By 2019, Savenkov said, several of Intento’s large clients had begun moving multi-vendor MT into production. Using five or six MT engines across up to 10 enterprise systems highlighted the limits of the clients’ existing tools, prompting Intento to eventually release its AI integration platform.
“Most of the scenarios are real-time translation, such as live chats, support tickets, knowledge bases, and on-the-fly website translation,” Savenkov said.
Valuation was not disclosed, but Intento recently went over USD 1m ARR, according to Savenkov. The CEO told Slator that Flint was selected as a lead investor in this funding round due to Flint’s experience in Enterprise SaaS and venture networks.
Savenkov said that Intento plans to use these funds on Sales, Marketing, and Customer Success, working with managers of localization, customer support, community management, and content management.
According to Savenkov, Intento has seen a spike in interest from large enterprises in light of Covid-19. The pandemic has prompted more work to move online and has required rapid cost-cutting, both of which have fostered an open-mindedness to new methods and digital transformation.

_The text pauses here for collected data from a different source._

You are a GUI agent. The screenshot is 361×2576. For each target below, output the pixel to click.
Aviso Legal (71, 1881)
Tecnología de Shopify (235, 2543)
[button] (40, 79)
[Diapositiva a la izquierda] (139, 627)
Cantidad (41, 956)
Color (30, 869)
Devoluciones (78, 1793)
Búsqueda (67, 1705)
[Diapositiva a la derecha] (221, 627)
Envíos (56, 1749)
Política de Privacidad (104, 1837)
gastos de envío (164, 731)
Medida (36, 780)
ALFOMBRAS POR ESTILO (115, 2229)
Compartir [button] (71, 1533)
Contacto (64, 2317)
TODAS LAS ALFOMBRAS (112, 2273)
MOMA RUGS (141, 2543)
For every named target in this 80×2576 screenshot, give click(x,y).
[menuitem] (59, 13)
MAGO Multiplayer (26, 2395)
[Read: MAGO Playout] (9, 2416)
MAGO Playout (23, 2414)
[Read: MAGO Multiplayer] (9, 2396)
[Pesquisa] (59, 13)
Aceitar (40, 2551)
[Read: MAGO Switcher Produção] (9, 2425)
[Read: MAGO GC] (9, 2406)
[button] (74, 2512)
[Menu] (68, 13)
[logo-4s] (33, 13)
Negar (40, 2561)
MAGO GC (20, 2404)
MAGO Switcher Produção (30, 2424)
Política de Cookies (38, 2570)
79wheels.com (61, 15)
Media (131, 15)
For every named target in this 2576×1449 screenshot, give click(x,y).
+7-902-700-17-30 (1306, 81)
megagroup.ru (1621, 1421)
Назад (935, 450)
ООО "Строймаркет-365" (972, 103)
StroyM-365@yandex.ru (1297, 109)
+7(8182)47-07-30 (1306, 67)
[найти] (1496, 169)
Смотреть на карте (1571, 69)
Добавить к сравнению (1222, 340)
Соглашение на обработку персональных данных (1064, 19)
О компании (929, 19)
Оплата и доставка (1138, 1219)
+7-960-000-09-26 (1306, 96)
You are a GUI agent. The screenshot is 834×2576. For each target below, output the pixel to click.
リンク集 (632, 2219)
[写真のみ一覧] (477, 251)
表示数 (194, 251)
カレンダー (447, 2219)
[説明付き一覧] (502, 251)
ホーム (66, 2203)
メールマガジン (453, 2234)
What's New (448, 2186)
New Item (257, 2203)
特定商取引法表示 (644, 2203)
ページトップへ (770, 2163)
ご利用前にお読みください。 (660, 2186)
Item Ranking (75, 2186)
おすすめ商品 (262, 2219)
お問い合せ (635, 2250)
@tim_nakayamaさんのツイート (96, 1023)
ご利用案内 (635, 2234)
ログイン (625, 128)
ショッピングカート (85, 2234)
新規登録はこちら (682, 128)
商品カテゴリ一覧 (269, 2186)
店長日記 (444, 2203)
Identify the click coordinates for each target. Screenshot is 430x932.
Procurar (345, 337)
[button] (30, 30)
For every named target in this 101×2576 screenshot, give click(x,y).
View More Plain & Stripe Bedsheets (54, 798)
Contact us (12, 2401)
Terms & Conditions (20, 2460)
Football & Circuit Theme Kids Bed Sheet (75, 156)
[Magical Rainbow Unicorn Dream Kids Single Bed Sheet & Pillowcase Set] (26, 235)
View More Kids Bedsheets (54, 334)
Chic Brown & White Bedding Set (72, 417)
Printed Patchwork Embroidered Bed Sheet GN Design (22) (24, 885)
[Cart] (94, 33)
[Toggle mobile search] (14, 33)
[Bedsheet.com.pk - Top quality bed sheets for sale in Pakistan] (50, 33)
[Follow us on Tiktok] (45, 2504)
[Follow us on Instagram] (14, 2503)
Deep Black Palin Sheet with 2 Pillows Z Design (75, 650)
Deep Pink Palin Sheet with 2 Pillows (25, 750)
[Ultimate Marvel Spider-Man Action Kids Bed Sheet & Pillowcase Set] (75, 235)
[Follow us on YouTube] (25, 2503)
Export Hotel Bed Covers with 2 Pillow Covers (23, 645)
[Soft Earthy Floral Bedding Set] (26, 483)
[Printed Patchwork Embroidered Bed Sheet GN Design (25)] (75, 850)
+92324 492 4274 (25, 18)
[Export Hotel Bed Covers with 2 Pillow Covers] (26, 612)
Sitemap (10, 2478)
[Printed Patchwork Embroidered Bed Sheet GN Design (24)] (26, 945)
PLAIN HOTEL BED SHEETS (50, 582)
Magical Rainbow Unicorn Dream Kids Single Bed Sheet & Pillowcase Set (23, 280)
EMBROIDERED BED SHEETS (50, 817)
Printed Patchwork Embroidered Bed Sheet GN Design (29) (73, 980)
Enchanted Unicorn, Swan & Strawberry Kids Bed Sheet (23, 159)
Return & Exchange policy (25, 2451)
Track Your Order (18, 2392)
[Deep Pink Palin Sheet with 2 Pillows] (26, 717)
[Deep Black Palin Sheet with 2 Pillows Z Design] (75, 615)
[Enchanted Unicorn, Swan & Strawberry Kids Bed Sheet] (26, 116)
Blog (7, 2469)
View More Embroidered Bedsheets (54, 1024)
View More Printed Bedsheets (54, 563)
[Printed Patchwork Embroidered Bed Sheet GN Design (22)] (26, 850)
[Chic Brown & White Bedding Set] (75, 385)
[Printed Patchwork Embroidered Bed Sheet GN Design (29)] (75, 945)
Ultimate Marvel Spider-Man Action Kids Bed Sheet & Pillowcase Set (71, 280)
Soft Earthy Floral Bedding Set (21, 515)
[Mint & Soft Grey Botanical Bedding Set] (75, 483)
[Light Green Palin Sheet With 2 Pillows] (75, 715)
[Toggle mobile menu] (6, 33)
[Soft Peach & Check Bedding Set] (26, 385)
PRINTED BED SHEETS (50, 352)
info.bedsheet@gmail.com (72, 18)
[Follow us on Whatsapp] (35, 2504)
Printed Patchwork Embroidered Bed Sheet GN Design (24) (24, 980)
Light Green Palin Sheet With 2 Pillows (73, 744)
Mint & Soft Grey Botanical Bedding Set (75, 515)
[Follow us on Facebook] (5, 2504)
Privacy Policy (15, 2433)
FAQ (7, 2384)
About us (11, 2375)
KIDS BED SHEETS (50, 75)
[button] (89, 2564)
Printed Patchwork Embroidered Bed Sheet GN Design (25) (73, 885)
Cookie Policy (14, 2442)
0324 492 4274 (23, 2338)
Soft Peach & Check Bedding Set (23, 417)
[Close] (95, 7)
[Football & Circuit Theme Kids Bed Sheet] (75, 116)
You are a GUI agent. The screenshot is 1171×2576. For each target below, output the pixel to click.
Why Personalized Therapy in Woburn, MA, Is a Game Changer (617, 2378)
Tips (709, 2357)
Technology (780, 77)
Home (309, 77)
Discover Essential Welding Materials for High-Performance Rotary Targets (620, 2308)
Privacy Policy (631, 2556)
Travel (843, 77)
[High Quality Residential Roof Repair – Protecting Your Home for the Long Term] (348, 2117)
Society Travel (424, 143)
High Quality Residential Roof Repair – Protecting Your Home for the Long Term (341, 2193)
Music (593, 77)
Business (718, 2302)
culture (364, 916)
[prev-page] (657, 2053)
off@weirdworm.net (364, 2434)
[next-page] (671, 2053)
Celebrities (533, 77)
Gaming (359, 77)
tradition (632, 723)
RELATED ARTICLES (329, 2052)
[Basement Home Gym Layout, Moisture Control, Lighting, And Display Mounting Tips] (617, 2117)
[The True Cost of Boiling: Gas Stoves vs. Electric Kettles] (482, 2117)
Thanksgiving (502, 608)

Looking ahead, Savenkov predicts that the current trend of unbundling data, technology, and computing ownership will continue to shape the MT landscape. He added that, coupled with domain adaptation, this unbundling enables data owners to both train and monetize their own models.
On the technical side, full-document and context-aware translation, as well as improved tools to control translation style, Savenkov said, will bolster the “emerging MT curation industry, which I believe will overtake the language industry at some point.”